Granted, I'm probably not running the same Linux distribution that the buildbot is running. But still, my local Linux x86_64 box succeeds where the buildbot fails, using the same svn version (i.e., no diffs between the LLVM repo and my local copy.)

LLC is still run. If there is a bug in the code generator, it could

easily manifest itself this way. 32/64-bit portability issues, buffer
overruns and other undefined behavior could easily cause this sort of
thing. Please ask the owner of that builder nicely to send you the .s
file that it is producing. If it is identical to the one you get then
I'll believe it is a grep difference, but that doesn't sound like the
most likely issue.

I'd be completely shocked if llc were _not_ run, since the test invokes it. I'll contact the buildbot owner -- maybe it's something funky between Linux distributions (oh, now there's a total surprise!)

-scooter

The buildbot is running 8.04 of ubuntu.
This actually does appear to be a bug in grep.

The grep -w command on the buildbot produces the following output:

  shlh $3, $3, $4
  shlh $3, $4, $3
  shlh $3, $3, $4
  shlh $3, $4, $3
  shlh $3, $3, $4
  shlh $3, $4, $3
  shlh $3, $4, $3
  shlh $3, $4, $3
  .size shlhi_i16_7,.-shlhi_i16_7
  shlh $3, $4, $3

man grep says the following for -w:

  -w, --word-regexp
              Select only those lines containing matches that form whole
              words. The test is that the matching substring must either be
              at the beginning of the line, or preceded by a non-word
              constituent character. Similarly, it must be either at the end
              of the line or followed by a non-word constituent character.
              Word-constituent characters are letters, digits, and the
              underscore.

Clearly, it does not match the ending criteria since neither of the
matches on the .size line are followed by non-word constituent
characters or eol.

I've attached the .s file it produces in case you want to file a bug
against grep.

bugingrep (6.54 KB)

Also, it only happens with the locale set to en_US.UTF-8 (default on
ubuntu 8.04), but it's still a bug even in a utf-8 locale since both
shlh's are followed immediately by i, which are not "non-word
constituent characters".

Granted, I’m probably not running the same Linux distribution that

the buildbot is running. But still, my local Linux x86_64 box

succeeds where the buildbot fails, using the same svn version (i.e.,

no diffs between the LLVM repo and my local copy.)

The buildbot is running 8.04 of ubuntu.
This actually does appear to be a bug in grep.

Thanks DannyB! Scott, I guess this means we should avoid grep -w :frowning:

-Chris

* Scott Michel:

On my _local_ x86_64 Ubuntu 7.10 machine, the shift_ops.ll is an
unexpected success (i.e., "grep -w shlh %t1.s | count 9" succeeds.)

I get the same unexpected success on my x86_64 Mac 10.4.11.

On the x86_64 buildbot, the same test fails.

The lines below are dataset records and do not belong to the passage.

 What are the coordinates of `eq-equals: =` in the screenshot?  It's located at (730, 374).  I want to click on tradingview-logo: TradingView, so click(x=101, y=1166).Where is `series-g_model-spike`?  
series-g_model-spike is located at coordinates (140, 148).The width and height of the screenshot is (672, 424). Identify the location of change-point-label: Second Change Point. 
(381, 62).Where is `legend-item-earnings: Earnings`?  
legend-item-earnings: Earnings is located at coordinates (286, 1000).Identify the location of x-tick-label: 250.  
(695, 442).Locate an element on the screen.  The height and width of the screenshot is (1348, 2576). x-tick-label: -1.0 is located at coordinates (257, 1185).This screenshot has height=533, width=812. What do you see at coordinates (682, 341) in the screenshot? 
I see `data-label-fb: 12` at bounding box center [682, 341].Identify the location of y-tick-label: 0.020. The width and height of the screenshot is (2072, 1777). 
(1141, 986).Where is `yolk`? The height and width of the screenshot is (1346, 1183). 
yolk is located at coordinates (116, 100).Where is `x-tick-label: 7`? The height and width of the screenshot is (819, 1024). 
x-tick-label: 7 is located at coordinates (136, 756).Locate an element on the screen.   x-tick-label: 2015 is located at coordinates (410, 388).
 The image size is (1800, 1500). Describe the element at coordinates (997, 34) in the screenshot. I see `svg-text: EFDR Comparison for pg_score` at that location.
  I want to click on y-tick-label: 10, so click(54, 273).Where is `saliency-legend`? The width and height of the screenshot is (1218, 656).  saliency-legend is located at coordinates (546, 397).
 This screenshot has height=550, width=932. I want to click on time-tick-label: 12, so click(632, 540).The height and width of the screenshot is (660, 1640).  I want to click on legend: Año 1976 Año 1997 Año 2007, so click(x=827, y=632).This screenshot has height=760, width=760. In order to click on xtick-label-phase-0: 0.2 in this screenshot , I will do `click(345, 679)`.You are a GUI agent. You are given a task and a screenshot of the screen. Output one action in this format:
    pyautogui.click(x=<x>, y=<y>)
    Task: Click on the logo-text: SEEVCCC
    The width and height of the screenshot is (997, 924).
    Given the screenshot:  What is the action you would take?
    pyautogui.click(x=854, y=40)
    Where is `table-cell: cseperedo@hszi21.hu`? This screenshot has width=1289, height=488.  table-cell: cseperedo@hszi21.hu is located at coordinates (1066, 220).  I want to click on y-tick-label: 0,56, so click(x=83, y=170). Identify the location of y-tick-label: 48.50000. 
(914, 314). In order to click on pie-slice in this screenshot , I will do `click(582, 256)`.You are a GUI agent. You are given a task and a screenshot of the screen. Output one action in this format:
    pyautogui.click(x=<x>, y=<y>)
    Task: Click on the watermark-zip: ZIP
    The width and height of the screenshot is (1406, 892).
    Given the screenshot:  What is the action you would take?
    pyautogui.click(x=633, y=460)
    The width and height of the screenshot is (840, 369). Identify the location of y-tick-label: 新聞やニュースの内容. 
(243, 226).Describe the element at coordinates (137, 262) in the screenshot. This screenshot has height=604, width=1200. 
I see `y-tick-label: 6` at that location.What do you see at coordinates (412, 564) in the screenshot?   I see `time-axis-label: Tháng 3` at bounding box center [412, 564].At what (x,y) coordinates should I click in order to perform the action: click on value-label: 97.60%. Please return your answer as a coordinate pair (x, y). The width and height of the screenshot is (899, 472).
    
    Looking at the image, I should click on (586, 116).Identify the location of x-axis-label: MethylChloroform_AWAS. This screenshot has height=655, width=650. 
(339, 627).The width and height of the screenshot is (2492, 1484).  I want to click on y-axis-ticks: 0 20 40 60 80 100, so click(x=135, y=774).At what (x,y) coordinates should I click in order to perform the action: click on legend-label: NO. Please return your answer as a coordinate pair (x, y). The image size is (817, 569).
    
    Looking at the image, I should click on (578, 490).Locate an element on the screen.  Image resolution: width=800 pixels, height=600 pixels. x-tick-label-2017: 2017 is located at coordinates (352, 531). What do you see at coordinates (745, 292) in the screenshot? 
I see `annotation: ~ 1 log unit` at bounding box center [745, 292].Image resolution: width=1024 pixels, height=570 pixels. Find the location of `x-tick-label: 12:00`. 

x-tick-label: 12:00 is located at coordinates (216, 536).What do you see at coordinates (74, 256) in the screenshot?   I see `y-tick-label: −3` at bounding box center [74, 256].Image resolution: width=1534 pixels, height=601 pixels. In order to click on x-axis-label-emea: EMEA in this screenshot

The culprit is grep,
evidently. It's just that simple.

There have been issues the GNU libc regular expression code. Try
running with "unset LANG" (or "LC_ALL=C") and see if it improves
things.

The problem is that the regexp code used to be unacceptably slow in
multi-byte locales such as UTF-8, and the patch Debian applied to
improve its speed wasn't 100% correct.

Considering most regexps can be done in linear time, it seems fairly
dumb to break them to get speed, instead of simply changing
algorithms.
(The fact that most implementations suck badly, well ....)

I reckon that's probably a good idea. I haven't filed a bug report against a GNU tool in years.

-scooter

Even a broken clock is right twice a day? (Me being the broken clock. :slight_smile:

-scooter

* Daniel Berlin:

There have been issues the GNU libc regular expression code. Try
running with "unset LANG" (or "LC_ALL=C") and see if it improves
things.

The problem is that the regexp code used to be unacceptably slow in
multi-byte locales such as UTF-8, and the patch Debian applied to
improve its speed wasn't 100% correct.

Considering most regexps can be done in linear time, it seems fairly
dumb to break them to get speed, instead of simply changing
algorithms.

IIRC, it's not an issue of complexity classes. With multi-byte
character set conversion, the constant factor is just too large.